Archive for the ‘Shards of Honour’ Category

Hello, and welcome to the first proper entry in my Vorkosigan Saga Reread, in which I cover the first two chapters of Shards of Honour.  (Yes, I intend to use Canadian spellings throughout, but I promise, you’ll hardly notice, unless that sort of thing bothers you.)

These days, Shards is part of an omnibus called Cordelia’s Honour, but Shards of Honour was Lois McMaster Bujold’s first published novel.  I originally read The Warrior’s Apprentice, the first Miles novel, which was published the same year, but it took me three years to get around to trying Shards.  She started off with a bang.

Chapter One

Cordelia Naismith is a Commander from Beta Colony, exploring an idyllic new world with her team botanist, Ensign Dubauer.  There follows a whole page of beautiful nature description before bad-smelling smoke rising from the campground below makes Cordelia wonder what’s going on, just as their shuttle takes off precipitously.  Cordelia pages the camp, but doesn’t get any response.  When they return to the camp, they find tents slagged, equipment smashed, and Lieutenant Rosemont, who had been left in charge of the camp, killed by a weapon called a “nerve disruptor”.

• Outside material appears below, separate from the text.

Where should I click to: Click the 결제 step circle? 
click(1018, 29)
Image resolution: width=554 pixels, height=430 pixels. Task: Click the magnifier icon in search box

Most of the communications equipment is slagged, but Cordelia and Dubauer manage to pry open a cabinet and find an intact comm link.  They contact their ship, and are informed by Lieutenant Stuben that a Barrayaran patrol appeared, claiming they found the planet first, and one of them began shooting.  They all escaped except for Rosemont, and are now trying to evade the Barrayaran ship.  Cordelia instructs them to try to evade and outrun the Barrayaran ship, since they can’t outgun it, and if necessary go back to Beta Colony and work through political channels.  The Barrayarans are professional soldiers, and the Betans are outclassed, so Cordelia wants to spare her crew.

After Cordelia signs off, a “hatchet-faced” Barrayaran soldier appears and levels a nerve disruptor at them; Dubauer pushes Cordelia out of the way, and she tumbles down a ravine and hits her head.

When she awakens, she finds the Barrayaran standing over her, training her own stunner on her.  After she throws up, he introduced himself as Captain Aral Vorkosigan, commander of the ship General Vorkraft.  Cordelia introduces herself, and asks about Dubauer; Aral says there is nothing she can do for him now, and Cordelia calls him a murderer.  She asks why the Betans were attacked, and Aral says that they were only supposed to taken prisoner, but he himself was hit with a stun beam, though he doubts it was from one of the hapless Betans.  Cordelia lets it slip that the rest of the crew escaped.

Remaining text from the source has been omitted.